Accordingly, while the West must continue to plow a fertile field for diplomacy to take root once planted it must be weary of trying to create the kind of “off-ramps” some pundits advise are necessary for Putin to take. A sober review of history with the Russians (and formerly Soviets) clearly demonstrates that they generally do not respond to such steering when it comes to negotiations. From the Blockade of Berlin in 1948, to the Berlin Wall in 1961 to the Cuban Missile Crisis in 1962 to Russia’s decade-long failed invasion of Afghanistan in 1979 to the START Treaty in 1991 one pattern clearly emerges – Russia does not respond to the international community providing “off-ramps” but engages in a telos-driven pattern of decision-making that is centred on self-preservation more than any other factor. Stalin gave up on the Berlin Blockade only after it became clear the resources needed to sustain it were too burdensome and his plan had little success. The Berlin Wall was never brought down by diplomacy but endured until it was un-stainable and the people themselves rose-up to destroy it. The Russian withdrawal from Afghanistan took place after the regime could no longer economically sustain its failed prosecution and the average Russian saw the plethora of wounded (physical and psychological) meandering through its streets in defiance of Kremlin propaganda that all was well in Kabul.

* ITEMS *
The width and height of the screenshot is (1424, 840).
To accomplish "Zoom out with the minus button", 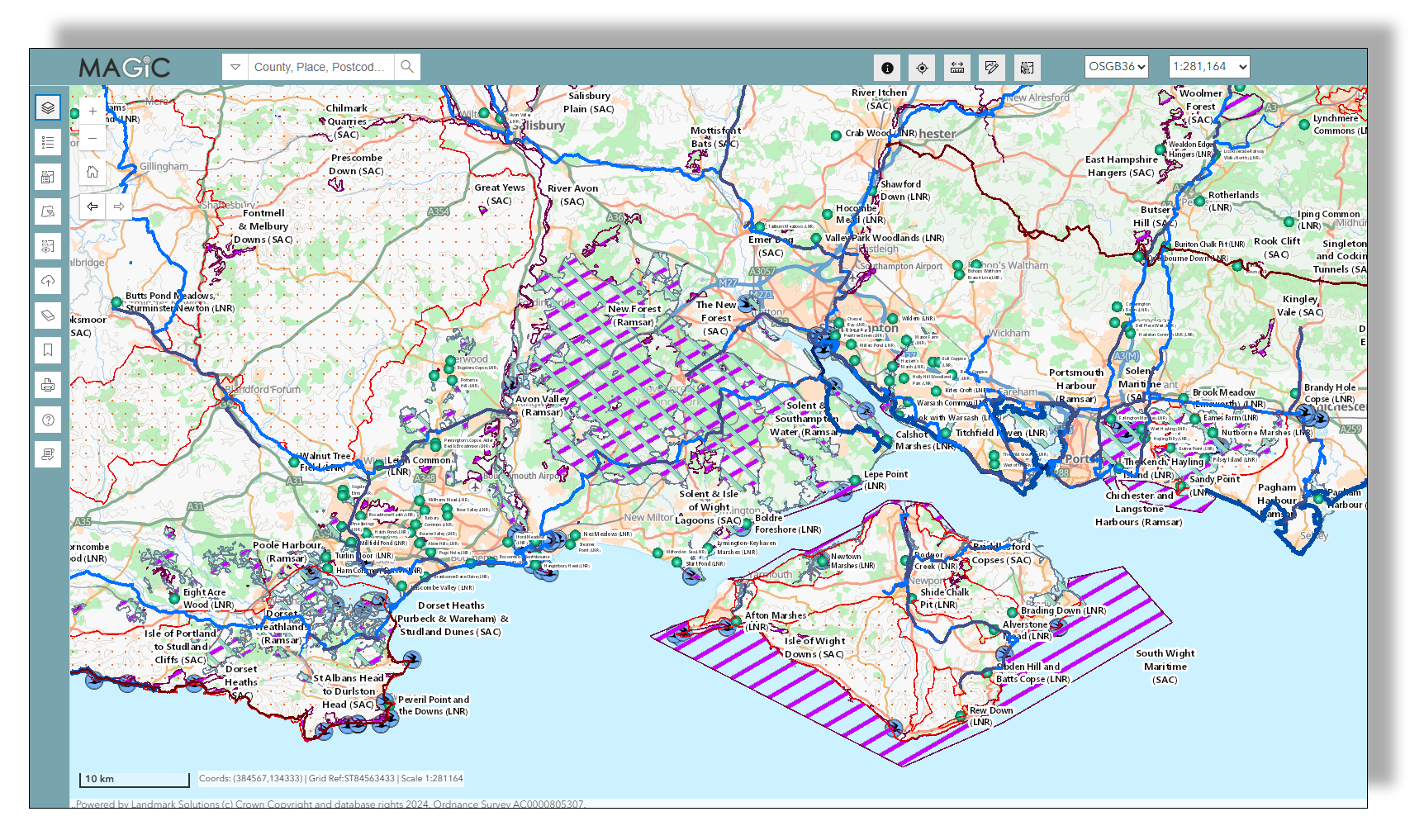I will (x=93, y=138).
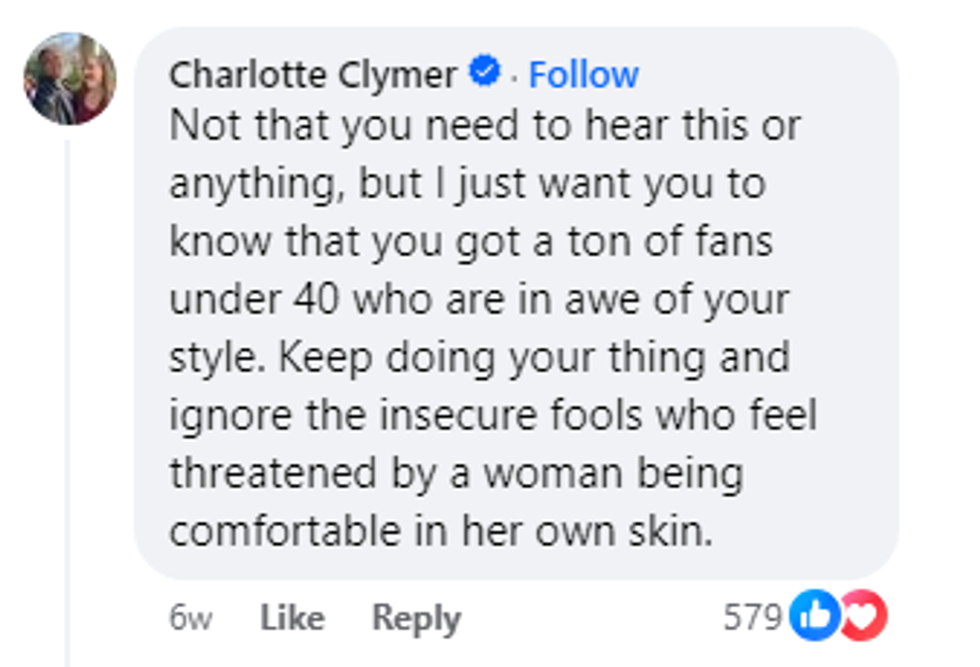
Task: Open Charlotte Clymer's profile picture
Action: coord(70,79)

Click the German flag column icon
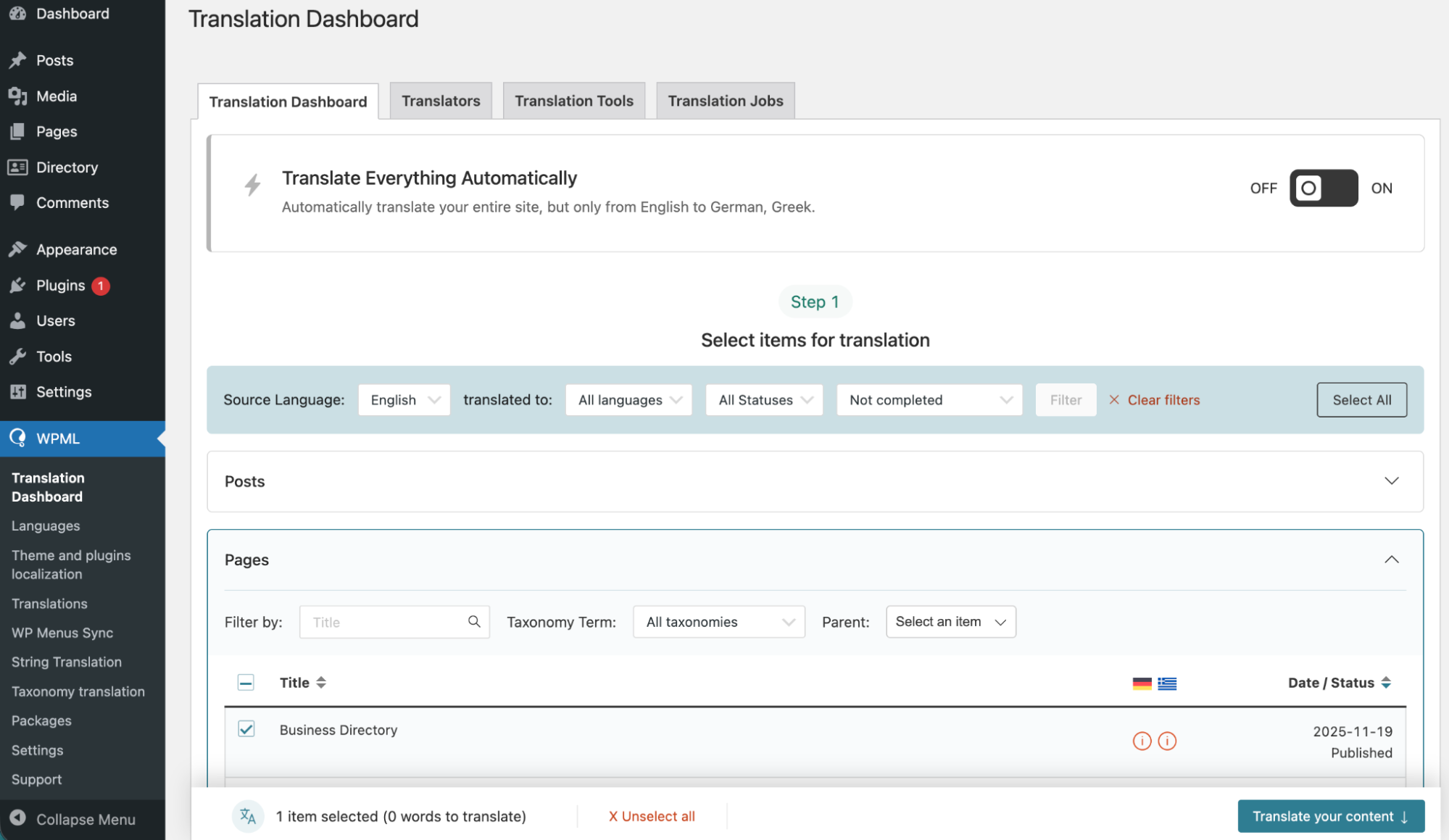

* REQUIREMENTS *
a: In the passage on Russia and diplomatic off-ramps, when did Stalin give up on the Berlin Blockade?
b: Put this sentence from the passage on Russia and diplomatic off-ramps into Spanish: "Stalin gave up on the Berlin Blockade only after it became clear the resources needed to sustain it were too burdensome and his plan had little success."
c: Check each statement against the passage on Russia and diplomatic off-ramps. For each, answer yes or no and quote the words that decide it. (i) Diplomacy brought down the Berlin Wall. (ii) The Cuban Missile Crisis is placed in 1962. (iii) The invasion of Afghanistan is described as decade-long.

* FULL ANSWERS *
a: Only after it became clear that the resources needed to sustain it were too burdensome and his plan had little success.

b: Stalin abandonó el bloqueo de Berlín solo después de que quedó claro que los recursos necesarios para mantenerlo eran demasiado onerosos y que su plan había tenido poco éxito.

c:
(i) No: "The Berlin Wall was never brought down by diplomacy"
(ii) Yes: "the Cuban Missile Crisis in 1962"
(iii) Yes: "decade-long failed invasion of Afghanistan in 1979"